对大量注释数据的需求是在农业应用中采用深度学习的主要障碍，在农业应用中，注释通常是耗时的，并且需要专业知识。为了解决这个问题，已经开发出方法来选择代表数据集中现有可变性的数据进行手动注释，从而避免冗余信息。核心集选择方法旨在选择最能代表整个数据集的数据样本的一小部分。因此，这些方法可以用来选择一个减少的样本集进行注释，优化深度学习模型的训练，以获得最佳性能。在这项工作中，我们提出了一种简单而有效的核心集选择方法，该方法将最新的基础模型DINOv2作为强大的特征选择器与著名的K-Means聚类方法相结合。从每个计算的聚类中选择样本，形成最终的核心集。通过比较随机约简数据集上训练的多类分类模型的性能指标，验证了所提方法的有效性。该验证是在两个不同的数据集上进行的，在这两种情况下，所提出的方法都取得了更好的结果，在训练数据集上显著减少F1分数，提高了0.15。此外，研究了使用DINOv2作为特征提取器来获得这些良好结果的重要性。

本文章由计算机程序翻译，如有差异，请以英文原文为准。

查看原文本刊更多论文

Reducing annotation effort in agricultural data: simple and fast unsupervised coreset selection with DINOv2 and K-means.

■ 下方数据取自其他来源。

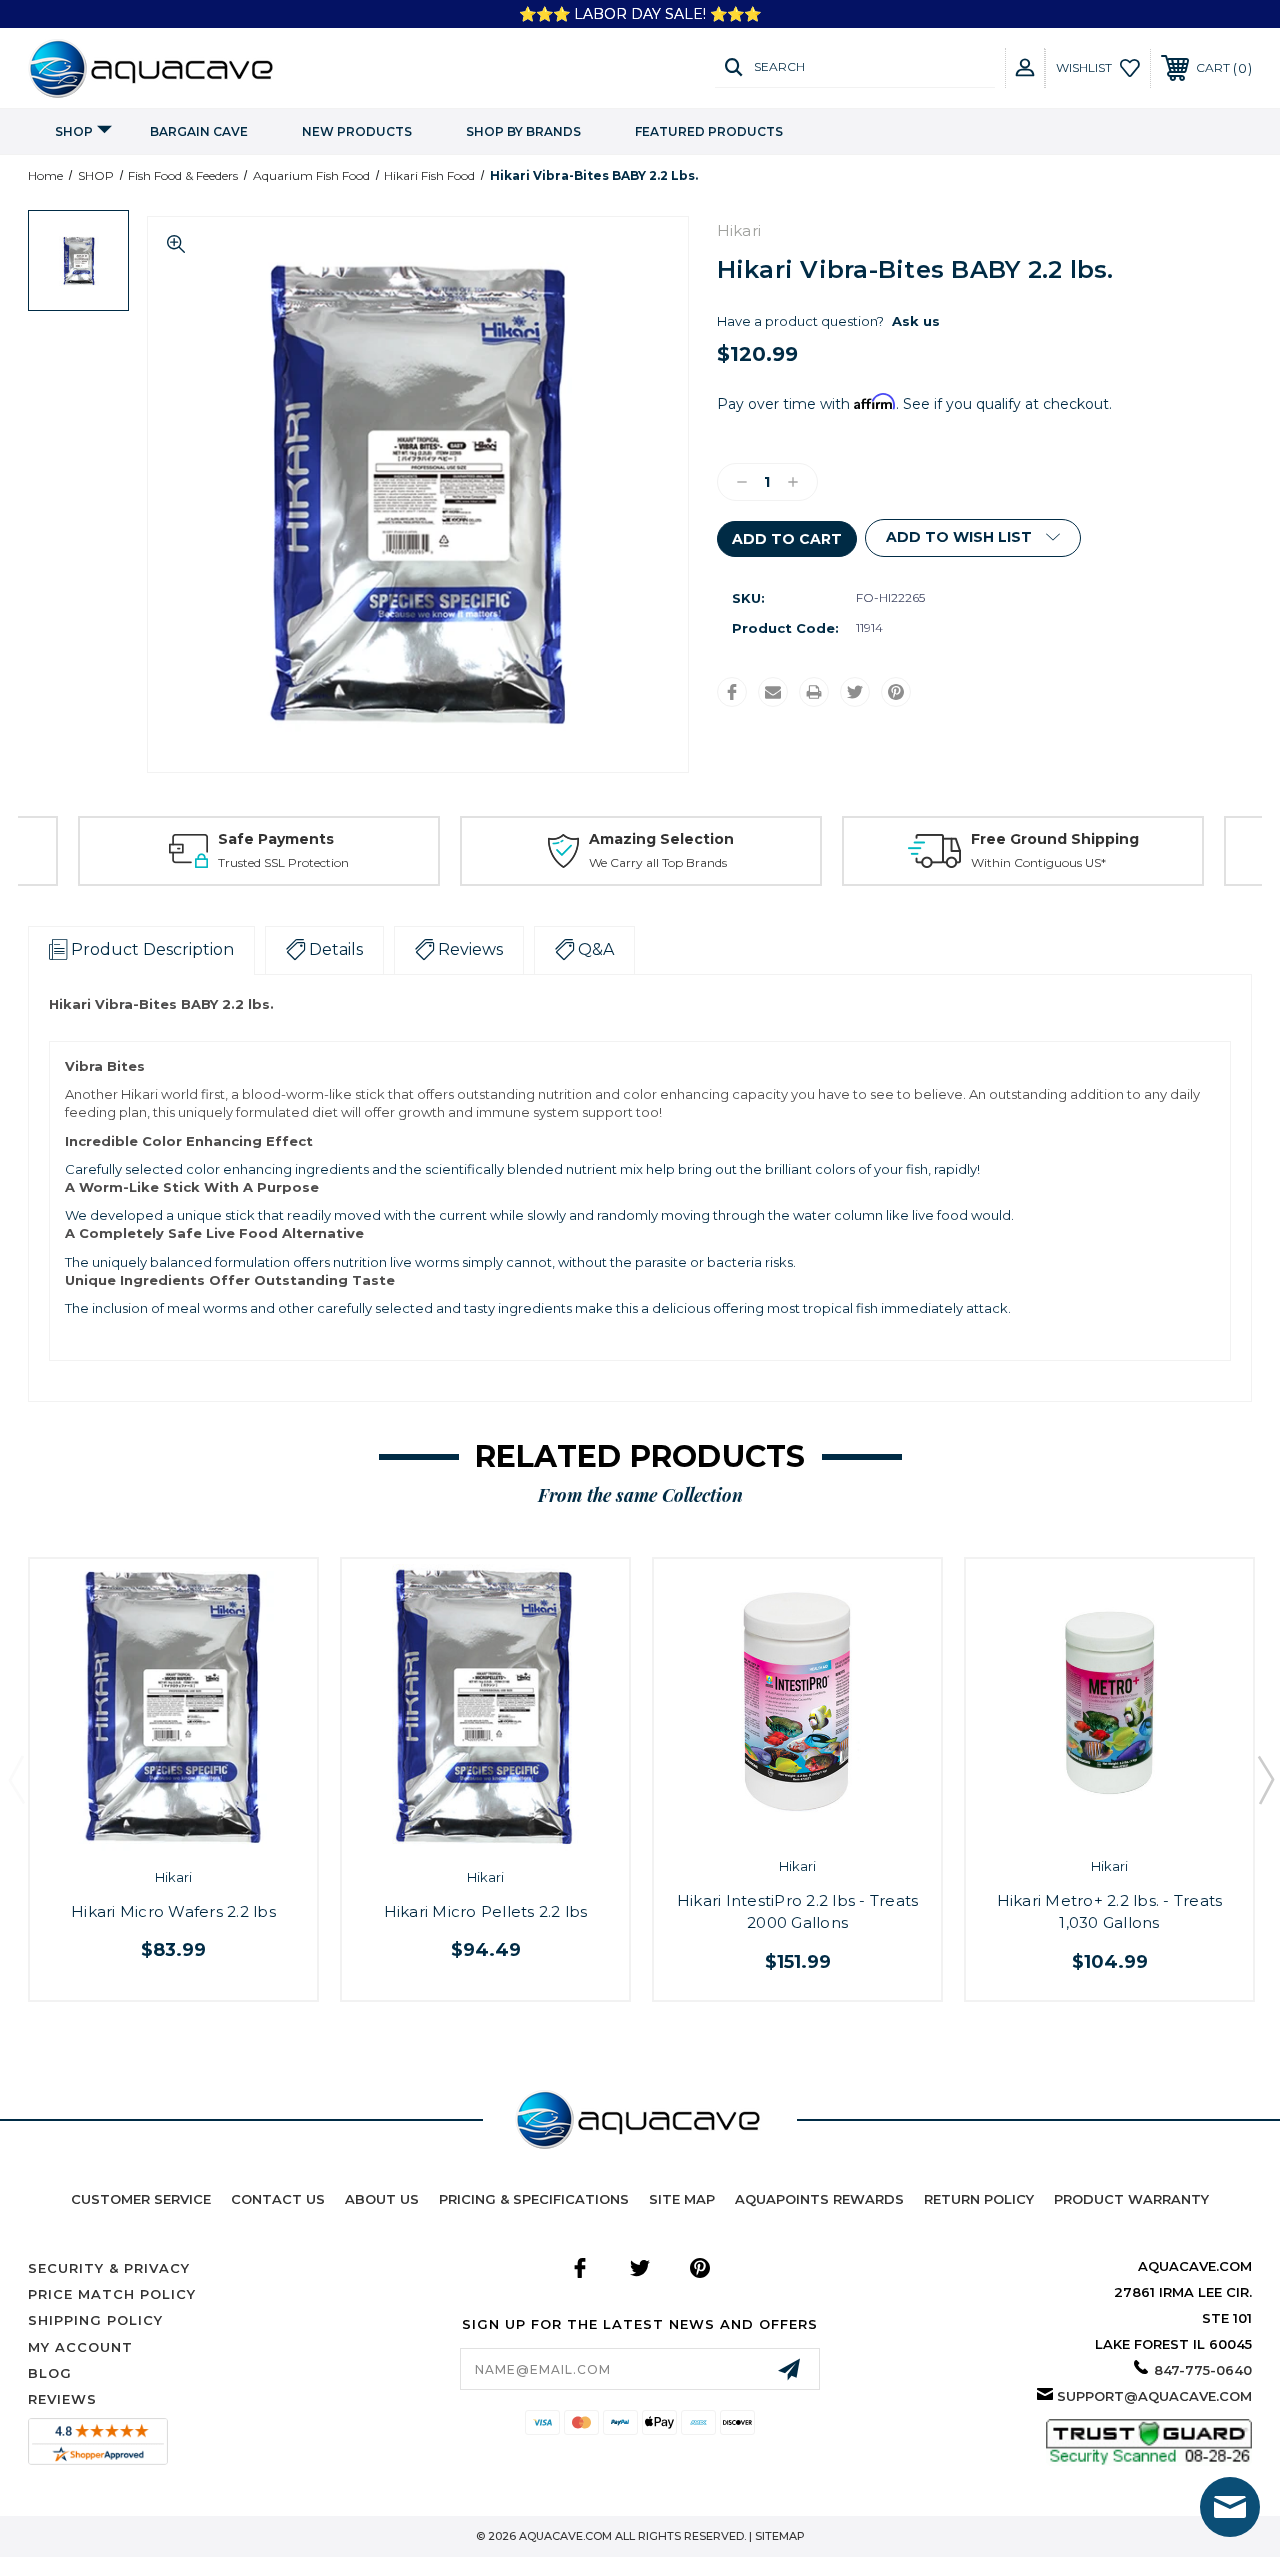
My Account (80, 2347)
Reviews (62, 2399)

The need for large amounts of annotated data is a major obstacle to adopting deep learning in agricultural applications, where annotation is typically time-consuming and requires expert knowledge. To address this issue, methods have been developed to select data for manual annotation that represents the existing variability in the dataset, thereby avoiding redundant information. Coreset selection methods aim to choose a small subset of data samples that best represents the entire dataset. These methods can therefore be used to select a reduced set of samples for annotation, optimizing the training of a deep learning model for the best possible performance. In this work, we propose a simple yet effective coreset selection method that combines the recent foundation model DINOv2 as a powerful feature selector with the well-known K-Means clustering method. Samples are selected from each calculated cluster to form the final coreset. The proposed method is validated by comparing the performance metrics of a multiclass classification model trained on datasets reduced randomly and using the proposed method. This validation is conducted on two different datasets, and in both cases, the proposed method achieves better results, with improvements of up to 0.15 in the F1 score for significant reductions in the training datasets. Additionally, the importance of using DINOv2 as a feature extractor to achieve these good results is studied.

求助全文

通过发布文献求助，成功后即可免费获取论文全文。去求助

来源期刊

Frontiers in Plant Science PLANT SCIENCES-

CiteScore

7.30

自引率

14.30%

发文量

4844

审稿时长

14 weeks

期刊介绍： In an ever changing world, plant science is of the utmost importance for securing the future well-being of humankind. Plants provide oxygen, food, feed, fibers, and building materials. In addition, they are a diverse source of industrial and pharmaceutical chemicals. Plants are centrally important to the health of ecosystems, and their understanding is critical for learning how to manage and maintain a sustainable biosphere. Plant science is extremely interdisciplinary, reaching from agricultural science to paleobotany, and molecular physiology to ecology. It uses the latest developments in computer science, optics, molecular biology and genomics to address challenges in model systems, agricultural crops, and ecosystems. Plant science research inquires into the form, function, development, diversity, reproduction, evolution and uses of both higher and lower plants and their interactions with other organisms throughout the biosphere. Frontiers in Plant Science welcomes outstanding contributions in any field of plant science from basic to applied research, from organismal to molecular studies, from single plant analysis to studies of populations and whole ecosystems, and from molecular to biophysical to computational approaches. Frontiers in Plant Science publishes articles on the most outstanding discoveries across a wide research spectrum of Plant Science. The mission of Frontiers in Plant Science is to bring all relevant Plant Science areas together on a single platform.